Mesdames et messieurs,
- Comme vient de le rappeler à l'instant, M. Lacour, j'ai eu en effet l'occasion de rencontrer il y a quelques mois aux Etats-Unis d'Amérique un certain nombre de dirigeants d'entreprises dans des laboratoires, et particulièrement dans un laboratoire qu'ils avaient financé ensemble sur le campus de l'Université de Stanford. Ce centre pour systèmes intégrés, celui où nous sommes, n'est pas sans analogie avec ce que j'évoque.
- J'en inaugure, avec vous, les nouveaux laboratoires. Mais je dois dire que ce souvenir ne doit pas nous égarer car c'est le LETI qui, depuis déjà de longues années, a démontré, en précurseur, la fécondité d'une idée simple : la mise en commun de la recherche de base entre des entreprises et l'Etat est un puissant facteur d'efficacité. Et il est paradoxal de constater que cette idée rencontre ses premiers succès dans le secteur de la micro-électronique, où la compétition entre firmes, entre nations, est particulièrement vive. Et il faut du talent et de l'imagination pour arriver à concilier l'intérêt des sociétés, d'entreprises, soucieuses d'exclusivité, et l'intérêt du pays qui ne peut disperser ses efforts - vous le comprenez fort bien - ni multiplier des investissements identiques, s'il veut atteindre au résultat souhaité.
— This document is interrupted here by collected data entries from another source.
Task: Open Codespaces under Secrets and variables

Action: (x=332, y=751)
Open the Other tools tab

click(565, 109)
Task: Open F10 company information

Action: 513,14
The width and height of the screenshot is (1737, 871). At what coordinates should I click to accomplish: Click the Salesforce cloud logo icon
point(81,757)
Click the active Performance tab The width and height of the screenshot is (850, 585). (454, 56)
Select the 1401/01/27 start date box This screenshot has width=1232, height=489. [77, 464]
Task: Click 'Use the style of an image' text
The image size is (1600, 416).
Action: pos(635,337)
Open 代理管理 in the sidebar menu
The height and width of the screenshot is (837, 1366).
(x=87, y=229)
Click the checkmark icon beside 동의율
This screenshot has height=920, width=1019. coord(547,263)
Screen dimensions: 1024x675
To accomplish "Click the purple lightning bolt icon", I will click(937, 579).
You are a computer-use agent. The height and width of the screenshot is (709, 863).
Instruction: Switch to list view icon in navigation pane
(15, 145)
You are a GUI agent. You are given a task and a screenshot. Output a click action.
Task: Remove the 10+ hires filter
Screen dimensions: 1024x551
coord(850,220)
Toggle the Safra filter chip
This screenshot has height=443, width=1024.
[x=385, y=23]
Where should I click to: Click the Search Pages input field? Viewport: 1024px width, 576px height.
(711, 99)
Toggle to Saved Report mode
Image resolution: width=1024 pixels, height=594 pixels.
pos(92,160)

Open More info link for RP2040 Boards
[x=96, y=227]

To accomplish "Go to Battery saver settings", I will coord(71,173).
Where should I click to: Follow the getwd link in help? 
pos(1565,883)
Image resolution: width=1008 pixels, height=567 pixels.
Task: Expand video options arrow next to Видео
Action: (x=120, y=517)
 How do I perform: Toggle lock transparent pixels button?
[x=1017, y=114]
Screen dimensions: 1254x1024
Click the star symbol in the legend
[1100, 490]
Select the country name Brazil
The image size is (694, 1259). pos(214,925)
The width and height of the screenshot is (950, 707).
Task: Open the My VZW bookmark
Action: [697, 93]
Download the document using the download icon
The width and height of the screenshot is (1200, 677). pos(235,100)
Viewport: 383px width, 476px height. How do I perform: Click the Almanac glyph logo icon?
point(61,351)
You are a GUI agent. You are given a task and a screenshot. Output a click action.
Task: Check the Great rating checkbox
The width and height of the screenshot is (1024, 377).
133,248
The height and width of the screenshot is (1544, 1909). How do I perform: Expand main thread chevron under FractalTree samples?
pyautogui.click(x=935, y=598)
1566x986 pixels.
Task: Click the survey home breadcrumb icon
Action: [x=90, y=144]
- Je dois le dire et c'est un motif de satisfaction que nous partageons, le LETI a su réaliser cet équilibre, d'une manière brillante et selon notre génie propre. Ce n'est pas comme aux Etats-Unis puisque nous en parlons, ce ne sont pas les industriels qui se coalisent pour créer un centre commun de recherche. C'est un organisme public de recherche - le Commissariat à l'énergie atomique `CEA` - qui prend l'initiative de s'ouvrir vers l'industrie et de mettre ainsi à profit les compétences qu'il a acquises dans les activités nucléaires.
- Je comprends même, après la visite que j'ai faite, que le modèle de relations entre recherche et industrie, que vous avez construit progressivement, va encore plus loin que l'initiative américaine, puisqu'avec certaines entreprises - on me cite Thomson - vous travaillez non seulement sur des produits nouveaux, mais aussi sur le développement de filières de production, de telle sorte qu'il n'y a pas de solution de continuité entre la recherche et la production. Nous avons d'énormes efforts à faire dans ce sens car la disposition d'esprit de nos concitoyens n'est pas nécessairement portée de ce côté-là, ou, en tous cas, nous avons du retard à rattraper. Et, en ce sens, le LETI nous a montré l'exemple.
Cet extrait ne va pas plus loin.